*** Data listing

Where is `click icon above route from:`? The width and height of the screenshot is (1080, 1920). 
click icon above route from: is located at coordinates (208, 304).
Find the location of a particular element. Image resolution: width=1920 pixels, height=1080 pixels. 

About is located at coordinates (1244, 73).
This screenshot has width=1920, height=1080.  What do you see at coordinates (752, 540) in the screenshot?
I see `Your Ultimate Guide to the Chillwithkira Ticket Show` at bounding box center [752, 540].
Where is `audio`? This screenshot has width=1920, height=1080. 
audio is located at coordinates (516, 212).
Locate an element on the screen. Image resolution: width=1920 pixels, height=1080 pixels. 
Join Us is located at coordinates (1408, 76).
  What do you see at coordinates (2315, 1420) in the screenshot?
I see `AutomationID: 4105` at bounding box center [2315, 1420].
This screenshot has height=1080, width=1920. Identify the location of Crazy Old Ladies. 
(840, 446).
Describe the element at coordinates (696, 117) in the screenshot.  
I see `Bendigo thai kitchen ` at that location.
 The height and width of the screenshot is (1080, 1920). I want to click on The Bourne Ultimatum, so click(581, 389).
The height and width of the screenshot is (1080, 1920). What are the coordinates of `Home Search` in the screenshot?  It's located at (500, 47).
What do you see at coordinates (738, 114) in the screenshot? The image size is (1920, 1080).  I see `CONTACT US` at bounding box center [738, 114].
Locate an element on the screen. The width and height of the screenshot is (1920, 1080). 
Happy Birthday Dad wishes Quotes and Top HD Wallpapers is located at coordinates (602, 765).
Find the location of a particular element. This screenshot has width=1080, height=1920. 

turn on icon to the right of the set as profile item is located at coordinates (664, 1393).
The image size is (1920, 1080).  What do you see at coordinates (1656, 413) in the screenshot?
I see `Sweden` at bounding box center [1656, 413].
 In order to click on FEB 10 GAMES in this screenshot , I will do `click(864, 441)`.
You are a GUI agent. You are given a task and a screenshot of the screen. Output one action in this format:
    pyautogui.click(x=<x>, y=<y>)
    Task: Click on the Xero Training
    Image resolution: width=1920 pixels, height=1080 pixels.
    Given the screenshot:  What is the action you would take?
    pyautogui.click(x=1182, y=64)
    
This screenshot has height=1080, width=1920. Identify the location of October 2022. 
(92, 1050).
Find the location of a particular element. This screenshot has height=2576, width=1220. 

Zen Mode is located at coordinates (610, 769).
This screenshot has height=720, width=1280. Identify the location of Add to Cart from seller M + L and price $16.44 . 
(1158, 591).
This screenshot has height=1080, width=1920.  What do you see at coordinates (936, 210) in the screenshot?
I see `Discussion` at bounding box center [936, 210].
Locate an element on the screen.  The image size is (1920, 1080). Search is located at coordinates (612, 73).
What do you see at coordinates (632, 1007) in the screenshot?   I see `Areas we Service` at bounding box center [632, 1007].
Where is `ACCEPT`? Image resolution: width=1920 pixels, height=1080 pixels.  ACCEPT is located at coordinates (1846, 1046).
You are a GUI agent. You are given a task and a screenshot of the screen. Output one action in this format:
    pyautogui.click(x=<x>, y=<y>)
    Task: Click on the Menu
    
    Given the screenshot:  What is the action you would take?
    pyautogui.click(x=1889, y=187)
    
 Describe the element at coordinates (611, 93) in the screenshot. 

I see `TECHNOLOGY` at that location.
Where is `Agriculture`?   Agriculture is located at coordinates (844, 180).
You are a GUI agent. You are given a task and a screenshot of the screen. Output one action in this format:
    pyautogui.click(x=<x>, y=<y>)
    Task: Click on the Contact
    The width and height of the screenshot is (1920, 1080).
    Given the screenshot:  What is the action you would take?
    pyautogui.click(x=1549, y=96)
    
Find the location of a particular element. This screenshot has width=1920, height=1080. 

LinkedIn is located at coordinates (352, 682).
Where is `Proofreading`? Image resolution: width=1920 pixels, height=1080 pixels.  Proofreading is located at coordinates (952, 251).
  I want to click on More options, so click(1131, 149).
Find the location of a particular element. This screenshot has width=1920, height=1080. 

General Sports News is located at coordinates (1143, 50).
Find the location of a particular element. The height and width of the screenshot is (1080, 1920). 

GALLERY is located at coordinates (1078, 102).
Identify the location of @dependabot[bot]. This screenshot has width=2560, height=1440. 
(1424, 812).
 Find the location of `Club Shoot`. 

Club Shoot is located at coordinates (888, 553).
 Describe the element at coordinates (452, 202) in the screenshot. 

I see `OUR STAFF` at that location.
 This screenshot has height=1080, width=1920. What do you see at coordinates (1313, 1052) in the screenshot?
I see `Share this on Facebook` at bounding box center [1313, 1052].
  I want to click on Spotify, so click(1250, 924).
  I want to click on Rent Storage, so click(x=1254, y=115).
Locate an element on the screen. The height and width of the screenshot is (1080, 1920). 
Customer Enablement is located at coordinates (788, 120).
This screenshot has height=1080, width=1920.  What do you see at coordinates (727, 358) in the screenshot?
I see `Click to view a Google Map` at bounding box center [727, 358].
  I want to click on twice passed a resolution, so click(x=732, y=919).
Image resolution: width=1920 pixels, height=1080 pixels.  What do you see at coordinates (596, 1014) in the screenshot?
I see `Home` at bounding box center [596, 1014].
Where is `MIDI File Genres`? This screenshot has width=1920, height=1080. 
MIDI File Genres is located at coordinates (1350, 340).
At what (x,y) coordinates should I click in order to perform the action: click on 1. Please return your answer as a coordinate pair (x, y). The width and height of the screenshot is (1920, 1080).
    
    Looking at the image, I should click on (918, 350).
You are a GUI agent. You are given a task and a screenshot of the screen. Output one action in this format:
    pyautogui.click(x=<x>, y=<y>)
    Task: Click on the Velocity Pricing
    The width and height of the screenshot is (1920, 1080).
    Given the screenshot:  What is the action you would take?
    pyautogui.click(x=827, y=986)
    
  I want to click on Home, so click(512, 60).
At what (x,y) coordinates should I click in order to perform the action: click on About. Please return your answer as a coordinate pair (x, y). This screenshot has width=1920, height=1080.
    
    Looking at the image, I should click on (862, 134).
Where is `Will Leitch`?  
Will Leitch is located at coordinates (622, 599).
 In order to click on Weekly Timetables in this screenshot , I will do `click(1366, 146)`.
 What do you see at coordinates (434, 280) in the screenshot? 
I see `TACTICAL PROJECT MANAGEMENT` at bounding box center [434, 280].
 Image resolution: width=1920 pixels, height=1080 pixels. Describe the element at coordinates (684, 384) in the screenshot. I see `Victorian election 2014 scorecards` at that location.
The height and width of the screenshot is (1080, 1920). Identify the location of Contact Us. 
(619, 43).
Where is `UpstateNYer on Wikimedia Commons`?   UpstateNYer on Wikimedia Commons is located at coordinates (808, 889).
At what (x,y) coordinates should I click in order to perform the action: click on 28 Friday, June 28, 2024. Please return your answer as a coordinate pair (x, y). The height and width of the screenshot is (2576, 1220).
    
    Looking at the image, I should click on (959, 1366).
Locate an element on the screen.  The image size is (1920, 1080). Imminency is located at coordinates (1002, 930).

******

> _Instruction_
Copy word for word the data lines starting at the line that contains "Locate an element on the screen. The width" and ending after the line that contains "Happy Birthday Dad", with both of those lines included.

> _Result of the task_
Locate an element on the screen. The width and height of the screenshot is (1920, 1080). 
Happy Birthday Dad wishes Quotes and Top HD Wallpapers is located at coordinates (602, 765).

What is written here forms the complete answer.